VRコンテンツの配信ハードルは決して高くない
古城:
御社のプラットフォームで販売しているコンテンツは、クリエイターが制作したコンテンツを配信されていると思いますが、実際そのコンテンツの選定はどのようにされていらっしゃいますか?
木村:
具体的に中身までをチェックした選定はしていません。ただ、個人の方が趣味で行われているようなものなど、商用制作をしていないものは除いています。ただ基本的な方針としては、国内で販売しているものは全て取り扱おうというポリシーのもとコンテンツを集めています。
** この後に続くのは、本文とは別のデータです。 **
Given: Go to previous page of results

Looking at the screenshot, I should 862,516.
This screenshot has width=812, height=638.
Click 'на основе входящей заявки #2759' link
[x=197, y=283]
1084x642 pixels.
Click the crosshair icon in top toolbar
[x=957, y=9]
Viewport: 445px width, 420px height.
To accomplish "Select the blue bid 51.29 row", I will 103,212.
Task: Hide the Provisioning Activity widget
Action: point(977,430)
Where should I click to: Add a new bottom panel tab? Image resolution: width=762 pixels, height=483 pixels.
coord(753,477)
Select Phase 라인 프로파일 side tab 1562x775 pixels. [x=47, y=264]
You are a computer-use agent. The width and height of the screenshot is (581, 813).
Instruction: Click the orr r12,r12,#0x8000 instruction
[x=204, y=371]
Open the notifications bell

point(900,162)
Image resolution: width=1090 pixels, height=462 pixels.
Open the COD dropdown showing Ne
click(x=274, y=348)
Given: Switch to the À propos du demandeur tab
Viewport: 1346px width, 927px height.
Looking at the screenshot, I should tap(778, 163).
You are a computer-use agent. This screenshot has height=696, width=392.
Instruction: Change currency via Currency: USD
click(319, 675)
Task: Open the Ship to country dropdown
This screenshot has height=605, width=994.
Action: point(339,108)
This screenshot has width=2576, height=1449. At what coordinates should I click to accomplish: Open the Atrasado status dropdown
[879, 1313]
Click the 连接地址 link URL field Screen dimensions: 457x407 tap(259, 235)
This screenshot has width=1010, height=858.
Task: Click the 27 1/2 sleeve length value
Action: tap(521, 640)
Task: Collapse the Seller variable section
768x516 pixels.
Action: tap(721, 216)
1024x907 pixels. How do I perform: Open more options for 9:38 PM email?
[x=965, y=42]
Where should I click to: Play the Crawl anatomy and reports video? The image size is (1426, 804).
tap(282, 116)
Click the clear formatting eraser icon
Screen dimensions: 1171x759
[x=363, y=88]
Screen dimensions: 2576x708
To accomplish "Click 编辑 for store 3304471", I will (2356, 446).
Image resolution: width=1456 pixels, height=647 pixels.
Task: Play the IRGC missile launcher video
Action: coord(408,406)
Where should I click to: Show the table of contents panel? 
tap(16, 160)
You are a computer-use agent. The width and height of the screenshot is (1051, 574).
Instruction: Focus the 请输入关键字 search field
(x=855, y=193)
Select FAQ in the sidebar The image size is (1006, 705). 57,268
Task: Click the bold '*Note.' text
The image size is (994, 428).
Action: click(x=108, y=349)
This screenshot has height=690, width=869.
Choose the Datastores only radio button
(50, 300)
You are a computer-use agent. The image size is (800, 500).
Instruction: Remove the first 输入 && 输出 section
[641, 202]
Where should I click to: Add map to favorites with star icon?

まず配信できるものは全て集めていくというようなポリシーで進めています。
古城:
販売価格感というのはその製作者側がある程度決められるということですか?
木村:
そうですね。基準はありますが、製作者様にお任せする場合もあります。
古城:
それではVRコンテンツをビジネスとして制作している人で、例えば今お取引のない企業様でも配信することは可能でしょうか?
木村:
はい。VRコンテンツの配信プラットフォームと言うと、他社さんでいくつか我々と同じような形式での販売ができる売り場があります。ただ、どこも配信しようとすると、なかなか審査が厳しいです。チェックもそうですし、見え方であるとか。我々は弊社の作っているアプリに仕様上対応さえしていれば、あまり中のチェックというのはしていないので、厳密に審査らしい審査というものはないですね。そういった点から弊社のプラットフォームは、コンテンツを作られている製作者さんからすると、比較的ハードルが低くご提供いただけて、販売ができるというのがメリットとしてあると思いますね。
古城:
それは良いですね。クリエイターの課題として、作ったコンテンツを一回イベント等で使ったあとに、二次利用するための場所がないというのがあると思います。御社のプラットフォームはそういったところでも、クオリティが担保されていれば配信できる可能性があるということですね。
木村:
まさにその通りです。イベント用に作られたコンテンツに対して「オンラインで販売しませんか?」というご提案をさせていただいたりもします。その辺りは作り手さんとのニーズが合えばぜひ扱いたいと思います。
予想よりも高かったユーザーのVRへの興味関心
古城:
VR対応コンテンツを配信することで、普段動画のプラットフォームをご利用されているユーザーと違うターゲット層へ興味を持ってもらうことは想定されていましたか?
木村:
具体的なターゲット想定はありませんでしたが、VRを購入される方は、最新の情報に興味のある方や、ハードウェアに興味があるというユーザーだと思うので、想定していたのはそういった方々でした。あえて挙げるとすると男性ですね。そのターゲットは今いらっしゃる他のユーザー層ともマッチするので。
古城:
それでは実際に来ている反響の中で、意外な反響はありましたか?もともとのターゲットとして想定している方はもちろん反応があると思うのですが、それ以外の反応などはあったんでしょうか?
木村:
単純に感じたところとしては、購入される方が意外と多いなと思いました。VR対応コンテンツを見るためにはVRゴーグルが必要であったりするので、もう少し市場の規模が小さいかなと思っていまして、まだまだVRと言ってもあまり買われる方はいらっしゃらないと思っていました。どちらかと言えば売れ行きは徐々に伸びていくかなと思っていたんですが、リリースした直後でも購入される方が多かったので、そこは予想とは反しましたね。
古城:
確かに有料のコンテンツが購入されているということは、VRゴーグルを持ってらっしゃるユーザーが増えているということですね。
木村:
VRゴーグルを持っていなかったとしても、そのために購入するくらい興味があって合わせて買ったのかなと思います。アプリを作ってコンテンツを用意しても、VRゴーグルがないと見れませんよね。なので安くて良いVRゴーグルを仕入れて、一緒に訴求したりしました。実際リリースした直後というのは、1000個単位でゴーグルも売れたりしました。
古城:
ちなみにVRコンテンツだけで見たときの売れ行きについてお聞きできますか?
木村:
公表させていただいている数字になると、ちょっと古い数字なんですけれども、2017年5月に100万本販売を達成しました。月商で一億円くらいですね。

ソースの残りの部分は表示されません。